• _ABOUT THIS EXERCISE_
The lines from the one holding "This screenshot has width=1133, height=845." to the end of the records below, exactly as written, are the only thing to return.

Saved entries:
——

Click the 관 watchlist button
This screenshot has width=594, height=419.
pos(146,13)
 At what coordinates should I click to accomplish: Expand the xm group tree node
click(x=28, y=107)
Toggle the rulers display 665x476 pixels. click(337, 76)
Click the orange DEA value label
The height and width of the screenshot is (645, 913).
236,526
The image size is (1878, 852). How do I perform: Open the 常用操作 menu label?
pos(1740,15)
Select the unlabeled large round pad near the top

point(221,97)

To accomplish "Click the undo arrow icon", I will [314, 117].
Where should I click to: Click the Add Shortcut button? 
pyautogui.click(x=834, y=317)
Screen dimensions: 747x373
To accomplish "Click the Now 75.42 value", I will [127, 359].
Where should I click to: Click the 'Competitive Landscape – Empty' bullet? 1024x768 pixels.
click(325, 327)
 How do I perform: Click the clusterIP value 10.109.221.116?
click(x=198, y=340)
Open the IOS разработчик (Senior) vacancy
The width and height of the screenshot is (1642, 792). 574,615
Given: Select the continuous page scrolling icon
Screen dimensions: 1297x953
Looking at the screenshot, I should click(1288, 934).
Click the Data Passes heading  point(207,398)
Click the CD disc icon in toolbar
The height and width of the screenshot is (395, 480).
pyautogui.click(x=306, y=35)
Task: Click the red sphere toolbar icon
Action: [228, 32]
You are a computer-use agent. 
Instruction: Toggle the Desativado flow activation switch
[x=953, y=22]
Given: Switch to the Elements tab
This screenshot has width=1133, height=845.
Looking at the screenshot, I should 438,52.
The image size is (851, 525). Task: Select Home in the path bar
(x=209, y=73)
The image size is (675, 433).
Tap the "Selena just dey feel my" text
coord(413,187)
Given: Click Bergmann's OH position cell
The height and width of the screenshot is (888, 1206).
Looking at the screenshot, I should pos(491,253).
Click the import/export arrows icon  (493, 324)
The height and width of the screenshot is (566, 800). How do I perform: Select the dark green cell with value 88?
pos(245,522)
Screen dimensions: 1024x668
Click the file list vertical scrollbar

——

• _RESPONSE TO THIS EXERCISE_
This screenshot has width=1133, height=845.
Looking at the screenshot, I should 438,52.
The image size is (851, 525). Task: Select Home in the path bar
(x=209, y=73)
The image size is (675, 433).
Tap the "Selena just dey feel my" text
coord(413,187)
Given: Click Bergmann's OH position cell
The height and width of the screenshot is (888, 1206).
Looking at the screenshot, I should pos(491,253).
Click the import/export arrows icon  (493, 324)
The height and width of the screenshot is (566, 800). How do I perform: Select the dark green cell with value 88?
pos(245,522)
Screen dimensions: 1024x668
Click the file list vertical scrollbar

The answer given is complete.